- _Excerpt to read_:
-- Begin --
In a video message to officials from dozens of rich and developing countries gathered in Berlin, Guterres says, “There is a real risk that multiple famines will be declared in 2022,” adding, “And 2023 could be even worse.”
I’m Charles De Ledesma.
An aftershock took more lives and threatened to pile even more misery on an area of eastern Afghanistan reeling from a powerful earthquake that state media said killed 1,150 people this week.
Wednesday’s magnitude 6 earthquake killed 121 children when it struck a remote mountainous region already grappling with staggering poverty.
It comes at a time when the country is spiraling deeper into economic crisis after many countries pulled back critical financing and development aid in the wake of the Taliban’s takeover.
Friends, family (families) and other mourners today remember the 98 people who died in a building collapse one year ago Friday in the U.S. city of Surfside, Florida.
The 12-story oceanfront condo building came crashing down in the middle of the night, one of the deadliest structure collapses in U.S. history.
The names of each victim were read aloud during a ceremony Friday to mark the somber anniversary. Second (First) lady Jill Biden was there.
-- End --
- _Recorded data_:
-- Begin --
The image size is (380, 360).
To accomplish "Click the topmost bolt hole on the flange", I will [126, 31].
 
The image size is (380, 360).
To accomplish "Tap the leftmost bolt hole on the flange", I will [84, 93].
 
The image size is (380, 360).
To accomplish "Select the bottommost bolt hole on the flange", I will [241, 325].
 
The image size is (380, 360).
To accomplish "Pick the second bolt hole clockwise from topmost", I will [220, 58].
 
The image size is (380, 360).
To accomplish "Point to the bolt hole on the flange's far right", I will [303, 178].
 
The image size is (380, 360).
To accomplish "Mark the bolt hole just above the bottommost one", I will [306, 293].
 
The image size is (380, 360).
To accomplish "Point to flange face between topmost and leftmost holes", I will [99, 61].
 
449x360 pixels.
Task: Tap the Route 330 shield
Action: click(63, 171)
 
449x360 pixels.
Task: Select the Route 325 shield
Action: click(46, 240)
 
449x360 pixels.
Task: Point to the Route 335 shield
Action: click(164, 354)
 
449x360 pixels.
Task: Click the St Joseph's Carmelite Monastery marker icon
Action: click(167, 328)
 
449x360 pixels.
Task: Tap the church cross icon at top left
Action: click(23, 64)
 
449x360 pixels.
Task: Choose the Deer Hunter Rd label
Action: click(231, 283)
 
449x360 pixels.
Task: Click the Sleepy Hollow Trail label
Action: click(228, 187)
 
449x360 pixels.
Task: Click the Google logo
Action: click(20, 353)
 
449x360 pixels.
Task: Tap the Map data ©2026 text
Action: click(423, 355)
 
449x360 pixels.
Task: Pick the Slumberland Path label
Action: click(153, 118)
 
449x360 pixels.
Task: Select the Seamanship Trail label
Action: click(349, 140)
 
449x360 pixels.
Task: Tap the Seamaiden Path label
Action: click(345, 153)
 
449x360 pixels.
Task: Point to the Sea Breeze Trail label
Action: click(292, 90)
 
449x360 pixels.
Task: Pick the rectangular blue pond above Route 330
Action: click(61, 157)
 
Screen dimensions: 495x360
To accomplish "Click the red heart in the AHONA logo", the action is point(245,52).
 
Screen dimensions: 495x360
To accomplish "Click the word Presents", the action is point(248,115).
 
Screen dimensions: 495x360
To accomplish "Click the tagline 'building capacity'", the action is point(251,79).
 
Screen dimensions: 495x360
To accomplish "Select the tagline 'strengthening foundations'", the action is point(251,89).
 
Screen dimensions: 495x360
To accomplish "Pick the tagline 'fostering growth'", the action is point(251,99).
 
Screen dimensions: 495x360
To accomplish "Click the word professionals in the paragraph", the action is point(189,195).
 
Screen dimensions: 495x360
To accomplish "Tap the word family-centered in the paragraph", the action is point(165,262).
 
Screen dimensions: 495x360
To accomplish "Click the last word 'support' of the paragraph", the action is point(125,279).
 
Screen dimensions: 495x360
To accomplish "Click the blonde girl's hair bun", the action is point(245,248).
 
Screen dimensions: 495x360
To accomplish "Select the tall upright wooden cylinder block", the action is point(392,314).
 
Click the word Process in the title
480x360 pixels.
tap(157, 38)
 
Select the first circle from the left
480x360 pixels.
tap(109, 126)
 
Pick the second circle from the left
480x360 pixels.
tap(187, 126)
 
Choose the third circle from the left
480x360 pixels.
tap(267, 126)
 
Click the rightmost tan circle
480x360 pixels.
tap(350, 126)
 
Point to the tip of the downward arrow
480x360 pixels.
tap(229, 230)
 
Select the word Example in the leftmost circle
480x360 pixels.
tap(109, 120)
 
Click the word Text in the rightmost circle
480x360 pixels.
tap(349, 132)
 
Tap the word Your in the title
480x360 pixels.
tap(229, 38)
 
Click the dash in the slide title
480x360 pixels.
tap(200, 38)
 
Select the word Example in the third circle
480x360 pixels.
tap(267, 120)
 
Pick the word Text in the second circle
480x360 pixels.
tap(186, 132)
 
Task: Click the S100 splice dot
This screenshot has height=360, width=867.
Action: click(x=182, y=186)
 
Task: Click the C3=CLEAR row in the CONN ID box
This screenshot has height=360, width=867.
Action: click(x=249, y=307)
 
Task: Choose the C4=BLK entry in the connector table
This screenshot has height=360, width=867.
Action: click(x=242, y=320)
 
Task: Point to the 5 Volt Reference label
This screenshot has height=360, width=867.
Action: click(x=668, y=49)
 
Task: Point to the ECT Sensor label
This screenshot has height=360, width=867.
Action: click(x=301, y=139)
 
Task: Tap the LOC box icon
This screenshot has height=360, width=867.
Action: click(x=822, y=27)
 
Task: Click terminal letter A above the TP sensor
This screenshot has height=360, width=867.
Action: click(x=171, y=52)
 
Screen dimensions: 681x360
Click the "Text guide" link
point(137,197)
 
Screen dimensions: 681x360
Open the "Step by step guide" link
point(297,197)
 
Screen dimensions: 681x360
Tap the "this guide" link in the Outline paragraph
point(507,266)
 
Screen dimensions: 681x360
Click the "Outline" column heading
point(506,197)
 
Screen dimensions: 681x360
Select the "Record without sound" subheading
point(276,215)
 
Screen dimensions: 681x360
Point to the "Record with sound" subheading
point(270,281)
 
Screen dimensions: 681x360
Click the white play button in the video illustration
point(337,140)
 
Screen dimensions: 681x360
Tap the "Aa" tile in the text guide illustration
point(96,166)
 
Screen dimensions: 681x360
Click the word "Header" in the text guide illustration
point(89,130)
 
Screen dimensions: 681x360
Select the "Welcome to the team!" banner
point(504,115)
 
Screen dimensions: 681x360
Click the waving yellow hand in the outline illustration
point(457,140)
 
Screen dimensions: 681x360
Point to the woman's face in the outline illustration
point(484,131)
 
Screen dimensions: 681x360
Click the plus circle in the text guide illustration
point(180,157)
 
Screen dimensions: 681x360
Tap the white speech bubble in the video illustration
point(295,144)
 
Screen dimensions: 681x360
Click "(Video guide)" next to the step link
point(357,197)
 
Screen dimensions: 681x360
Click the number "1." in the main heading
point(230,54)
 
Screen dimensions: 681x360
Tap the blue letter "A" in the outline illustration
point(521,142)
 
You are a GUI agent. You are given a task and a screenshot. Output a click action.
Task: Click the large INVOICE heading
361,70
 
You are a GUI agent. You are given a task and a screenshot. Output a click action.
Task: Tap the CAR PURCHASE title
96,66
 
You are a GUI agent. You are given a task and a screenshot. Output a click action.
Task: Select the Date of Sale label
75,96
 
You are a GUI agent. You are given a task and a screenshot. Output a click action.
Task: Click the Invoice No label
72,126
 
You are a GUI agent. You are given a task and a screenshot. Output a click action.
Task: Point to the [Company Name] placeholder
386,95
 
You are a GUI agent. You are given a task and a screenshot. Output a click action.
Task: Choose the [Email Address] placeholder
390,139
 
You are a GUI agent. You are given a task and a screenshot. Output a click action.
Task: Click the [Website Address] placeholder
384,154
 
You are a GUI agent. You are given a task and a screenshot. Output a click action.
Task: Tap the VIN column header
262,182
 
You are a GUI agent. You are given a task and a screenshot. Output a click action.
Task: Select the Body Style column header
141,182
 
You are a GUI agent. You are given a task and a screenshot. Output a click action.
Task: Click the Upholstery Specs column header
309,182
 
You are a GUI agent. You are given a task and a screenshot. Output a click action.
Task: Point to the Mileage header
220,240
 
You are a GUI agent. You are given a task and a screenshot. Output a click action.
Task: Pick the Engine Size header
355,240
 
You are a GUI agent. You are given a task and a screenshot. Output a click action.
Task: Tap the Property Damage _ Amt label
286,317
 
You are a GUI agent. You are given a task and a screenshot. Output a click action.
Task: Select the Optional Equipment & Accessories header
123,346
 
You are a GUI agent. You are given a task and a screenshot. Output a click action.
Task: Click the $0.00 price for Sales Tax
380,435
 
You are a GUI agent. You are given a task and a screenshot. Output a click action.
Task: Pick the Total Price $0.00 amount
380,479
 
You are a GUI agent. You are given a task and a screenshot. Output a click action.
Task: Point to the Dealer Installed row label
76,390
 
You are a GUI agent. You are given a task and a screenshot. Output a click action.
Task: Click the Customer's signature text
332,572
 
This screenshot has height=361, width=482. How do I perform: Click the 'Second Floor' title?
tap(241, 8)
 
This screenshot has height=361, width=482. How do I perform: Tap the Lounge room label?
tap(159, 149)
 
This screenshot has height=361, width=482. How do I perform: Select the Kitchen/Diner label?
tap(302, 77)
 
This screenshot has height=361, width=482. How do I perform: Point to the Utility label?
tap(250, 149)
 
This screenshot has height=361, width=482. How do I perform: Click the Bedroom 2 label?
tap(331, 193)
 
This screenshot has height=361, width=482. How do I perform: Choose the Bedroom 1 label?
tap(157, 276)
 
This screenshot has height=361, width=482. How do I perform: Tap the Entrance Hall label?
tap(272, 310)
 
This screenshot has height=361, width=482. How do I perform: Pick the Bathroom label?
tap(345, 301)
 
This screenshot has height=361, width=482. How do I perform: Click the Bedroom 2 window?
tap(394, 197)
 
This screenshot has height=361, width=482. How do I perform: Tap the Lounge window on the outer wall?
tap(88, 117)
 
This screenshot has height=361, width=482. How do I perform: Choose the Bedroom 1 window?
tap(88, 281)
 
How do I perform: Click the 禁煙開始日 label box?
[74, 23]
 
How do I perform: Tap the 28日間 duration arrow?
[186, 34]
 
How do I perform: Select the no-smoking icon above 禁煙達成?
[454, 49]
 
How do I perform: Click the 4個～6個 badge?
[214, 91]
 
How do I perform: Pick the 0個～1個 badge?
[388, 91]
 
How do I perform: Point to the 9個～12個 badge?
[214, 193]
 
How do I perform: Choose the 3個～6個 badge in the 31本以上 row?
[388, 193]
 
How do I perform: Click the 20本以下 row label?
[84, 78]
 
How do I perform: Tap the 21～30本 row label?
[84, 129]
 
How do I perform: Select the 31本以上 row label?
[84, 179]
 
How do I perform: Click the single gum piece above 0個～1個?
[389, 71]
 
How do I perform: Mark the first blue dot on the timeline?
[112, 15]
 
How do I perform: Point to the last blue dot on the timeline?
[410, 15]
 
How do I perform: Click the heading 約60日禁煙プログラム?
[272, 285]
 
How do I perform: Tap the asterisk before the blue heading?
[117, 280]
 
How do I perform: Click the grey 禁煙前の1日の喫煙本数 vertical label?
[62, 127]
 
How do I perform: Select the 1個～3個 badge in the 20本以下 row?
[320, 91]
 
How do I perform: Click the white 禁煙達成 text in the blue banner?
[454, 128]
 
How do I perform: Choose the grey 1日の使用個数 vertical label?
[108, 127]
-- End --
- _Goal_: Carry the news bulletin above, on famine warnings, the Afghanistan earthquake and the Surfside collapse anniversary, forward from its last sentence.

- _Result below_:
“And as we gather, we express gratitude for this community: the fire fighters and first responders who bound up wounds and spent weeks working to recover your loved ones.”
Ecuadoran President Guillermo Lasso said Friday that Indigenous people staging sometimes violent protests for the past 12 days are trying to overthrow him.
Shortly after he spoke, thousands of protesters throwing rocks and shooting off fireworks again clashed with police near the Congress building in Quito. Police and soldiers repelled them with tear gas.
The demonstrations have led to clashes that have left six people dead and dozens injured.
And recapping our top story, the U.S. Supreme Court has ended constitutional protections for women seeking abortions in the United States and the high court’s move is laying bare a deep national divide over abortion.
Via remote, I’m Diane Roberts, VOA News.